Sunday, January 22, 2012

"Suffering Is the Thread" -- For Philadelphia and Beyond, Chaput's Keys to Life

Prominent as he's become over recent years, Philadelphia's ninth archbishop didn't exactly make his name on rebuilding broken dioceses.

Thanks to a strength of character and conviction shown on the wider scene, however, that's just the mandate Charles Chaput has been given to face in his charge of four months, where early January's recommendations by a Blue Ribbon panel for the closing and consolidation of 49 Catholic schools -- a third of them now under appeal -- are merely the first of several hurdles awaiting on the home-front over the coming year and beyond.

------------------------------------------------

Requirement 1.
Rewrite all the lines of the records below as a numbered list, omitting any blank lines.

Records from a data source

------------------------------------------------

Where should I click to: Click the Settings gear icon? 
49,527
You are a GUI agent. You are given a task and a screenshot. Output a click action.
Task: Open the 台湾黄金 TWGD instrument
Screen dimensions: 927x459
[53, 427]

------------------------------------------------

Requirement 2.
Quote the entire Chaput post word for word.

Correct response 1.
1. Where should I click to: Click the Settings gear icon? 
2. 49,527
3. You are a GUI agent. You are given a task and a screenshot. Output a click action.
4. Task: Open the 台湾黄金 TWGD instrument
5. Screen dimensions: 927x459
6. [53, 427]

Correct response 2.
Sunday, January 22, 2012

"Suffering Is the Thread" -- For Philadelphia and Beyond, Chaput's Keys to Life

Prominent as he's become over recent years, Philadelphia's ninth archbishop didn't exactly make his name on rebuilding broken dioceses.

Thanks to a strength of character and conviction shown on the wider scene, however, that's just the mandate Charles Chaput has been given to face in his charge of four months, where early January's recommendations by a Blue Ribbon panel for the closing and consolidation of 49 Catholic schools -- a third of them now under appeal -- are merely the first of several hurdles awaiting on the home-front over the coming year and beyond.